**DESCRIPTION OF THE TASK**:
Write out, word for word, the part of the listing below that opens with the line containing "Task: Open the Times New Roman font dropdown" and closes with the line containing "This screenshot has width=1210, height=832.", keeping both of those lines and adding no others.

**MATERIAL PROVIDED**:
▼

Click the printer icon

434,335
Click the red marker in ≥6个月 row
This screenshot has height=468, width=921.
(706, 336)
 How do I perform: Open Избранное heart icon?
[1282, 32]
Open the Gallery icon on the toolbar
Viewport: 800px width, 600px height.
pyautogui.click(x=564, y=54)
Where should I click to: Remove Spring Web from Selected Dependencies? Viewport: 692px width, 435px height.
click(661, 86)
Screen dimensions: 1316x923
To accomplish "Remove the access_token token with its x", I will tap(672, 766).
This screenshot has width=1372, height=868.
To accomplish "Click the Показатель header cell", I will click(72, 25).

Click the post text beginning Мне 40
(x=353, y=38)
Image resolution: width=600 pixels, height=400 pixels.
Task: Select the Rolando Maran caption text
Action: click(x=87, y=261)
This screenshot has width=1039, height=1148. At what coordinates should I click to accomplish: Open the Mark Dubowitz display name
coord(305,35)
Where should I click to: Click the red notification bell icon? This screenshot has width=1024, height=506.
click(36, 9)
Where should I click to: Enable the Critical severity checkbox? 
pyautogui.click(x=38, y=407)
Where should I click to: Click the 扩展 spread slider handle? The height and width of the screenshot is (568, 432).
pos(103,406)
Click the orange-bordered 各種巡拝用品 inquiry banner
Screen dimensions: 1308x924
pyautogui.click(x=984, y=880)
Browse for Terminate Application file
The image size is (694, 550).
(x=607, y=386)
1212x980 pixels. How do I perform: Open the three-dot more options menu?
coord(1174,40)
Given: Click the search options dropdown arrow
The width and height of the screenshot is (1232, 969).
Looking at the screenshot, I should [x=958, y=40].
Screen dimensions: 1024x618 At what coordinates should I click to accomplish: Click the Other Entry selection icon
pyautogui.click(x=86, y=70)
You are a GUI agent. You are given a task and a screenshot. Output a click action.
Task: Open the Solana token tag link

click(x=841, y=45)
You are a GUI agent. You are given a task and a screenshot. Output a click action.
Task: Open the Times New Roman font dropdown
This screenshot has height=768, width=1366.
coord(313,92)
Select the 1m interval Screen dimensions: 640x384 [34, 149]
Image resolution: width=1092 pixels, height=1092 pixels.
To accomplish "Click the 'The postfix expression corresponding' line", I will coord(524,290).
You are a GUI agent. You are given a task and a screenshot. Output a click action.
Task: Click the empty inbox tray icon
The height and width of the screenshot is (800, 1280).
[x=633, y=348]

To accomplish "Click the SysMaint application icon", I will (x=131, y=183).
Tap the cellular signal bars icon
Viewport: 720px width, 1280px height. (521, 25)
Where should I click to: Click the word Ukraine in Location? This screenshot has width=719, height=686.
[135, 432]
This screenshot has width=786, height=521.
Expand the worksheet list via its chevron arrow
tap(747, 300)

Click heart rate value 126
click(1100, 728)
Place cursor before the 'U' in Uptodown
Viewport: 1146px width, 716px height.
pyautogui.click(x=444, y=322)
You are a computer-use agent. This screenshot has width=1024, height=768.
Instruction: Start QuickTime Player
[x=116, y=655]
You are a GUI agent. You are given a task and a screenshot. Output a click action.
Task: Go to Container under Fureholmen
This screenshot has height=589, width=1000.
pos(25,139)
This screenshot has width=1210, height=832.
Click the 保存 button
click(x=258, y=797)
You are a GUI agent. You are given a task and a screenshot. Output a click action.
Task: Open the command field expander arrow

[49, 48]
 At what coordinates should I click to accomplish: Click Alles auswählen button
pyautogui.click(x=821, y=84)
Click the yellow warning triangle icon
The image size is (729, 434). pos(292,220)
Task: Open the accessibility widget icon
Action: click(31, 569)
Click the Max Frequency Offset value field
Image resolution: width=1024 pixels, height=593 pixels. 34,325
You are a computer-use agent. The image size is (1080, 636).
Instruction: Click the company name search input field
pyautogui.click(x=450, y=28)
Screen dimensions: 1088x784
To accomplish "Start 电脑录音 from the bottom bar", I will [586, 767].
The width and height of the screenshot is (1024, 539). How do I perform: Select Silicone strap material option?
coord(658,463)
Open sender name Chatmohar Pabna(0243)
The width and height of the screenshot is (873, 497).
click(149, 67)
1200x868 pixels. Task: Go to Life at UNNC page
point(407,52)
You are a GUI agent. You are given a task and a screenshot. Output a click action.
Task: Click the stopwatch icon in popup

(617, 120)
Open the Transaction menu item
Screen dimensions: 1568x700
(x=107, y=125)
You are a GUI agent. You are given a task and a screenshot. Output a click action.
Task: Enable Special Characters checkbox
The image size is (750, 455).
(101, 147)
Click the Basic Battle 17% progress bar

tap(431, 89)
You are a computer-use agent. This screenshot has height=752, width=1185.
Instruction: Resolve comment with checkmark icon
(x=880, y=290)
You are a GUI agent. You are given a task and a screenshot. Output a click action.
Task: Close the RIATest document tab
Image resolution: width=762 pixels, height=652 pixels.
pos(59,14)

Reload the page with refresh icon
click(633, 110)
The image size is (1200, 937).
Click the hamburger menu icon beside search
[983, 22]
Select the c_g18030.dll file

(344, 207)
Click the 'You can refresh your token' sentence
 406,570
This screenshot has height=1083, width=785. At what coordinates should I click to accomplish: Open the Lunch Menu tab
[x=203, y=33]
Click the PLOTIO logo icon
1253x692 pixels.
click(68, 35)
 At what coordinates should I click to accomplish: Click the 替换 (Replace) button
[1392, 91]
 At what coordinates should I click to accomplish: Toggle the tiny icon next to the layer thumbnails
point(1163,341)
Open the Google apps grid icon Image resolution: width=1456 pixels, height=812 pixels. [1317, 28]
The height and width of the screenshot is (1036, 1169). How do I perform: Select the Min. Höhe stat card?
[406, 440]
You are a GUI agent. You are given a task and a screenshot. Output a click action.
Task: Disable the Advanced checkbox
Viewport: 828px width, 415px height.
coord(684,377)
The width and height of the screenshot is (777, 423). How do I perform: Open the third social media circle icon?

▲

**ANSWER FOR THE TASK**:
Task: Open the Times New Roman font dropdown
This screenshot has height=768, width=1366.
coord(313,92)
Select the 1m interval Screen dimensions: 640x384 [34, 149]
Image resolution: width=1092 pixels, height=1092 pixels.
To accomplish "Click the 'The postfix expression corresponding' line", I will coord(524,290).
You are a GUI agent. You are given a task and a screenshot. Output a click action.
Task: Click the empty inbox tray icon
The height and width of the screenshot is (800, 1280).
[x=633, y=348]

To accomplish "Click the SysMaint application icon", I will (x=131, y=183).
Tap the cellular signal bars icon
Viewport: 720px width, 1280px height. (521, 25)
Where should I click to: Click the word Ukraine in Location? This screenshot has width=719, height=686.
[135, 432]
This screenshot has width=786, height=521.
Expand the worksheet list via its chevron arrow
tap(747, 300)

Click heart rate value 126
click(1100, 728)
Place cursor before the 'U' in Uptodown
Viewport: 1146px width, 716px height.
pyautogui.click(x=444, y=322)
You are a computer-use agent. This screenshot has width=1024, height=768.
Instruction: Start QuickTime Player
[x=116, y=655]
You are a GUI agent. You are given a task and a screenshot. Output a click action.
Task: Go to Container under Fureholmen
This screenshot has height=589, width=1000.
pos(25,139)
This screenshot has width=1210, height=832.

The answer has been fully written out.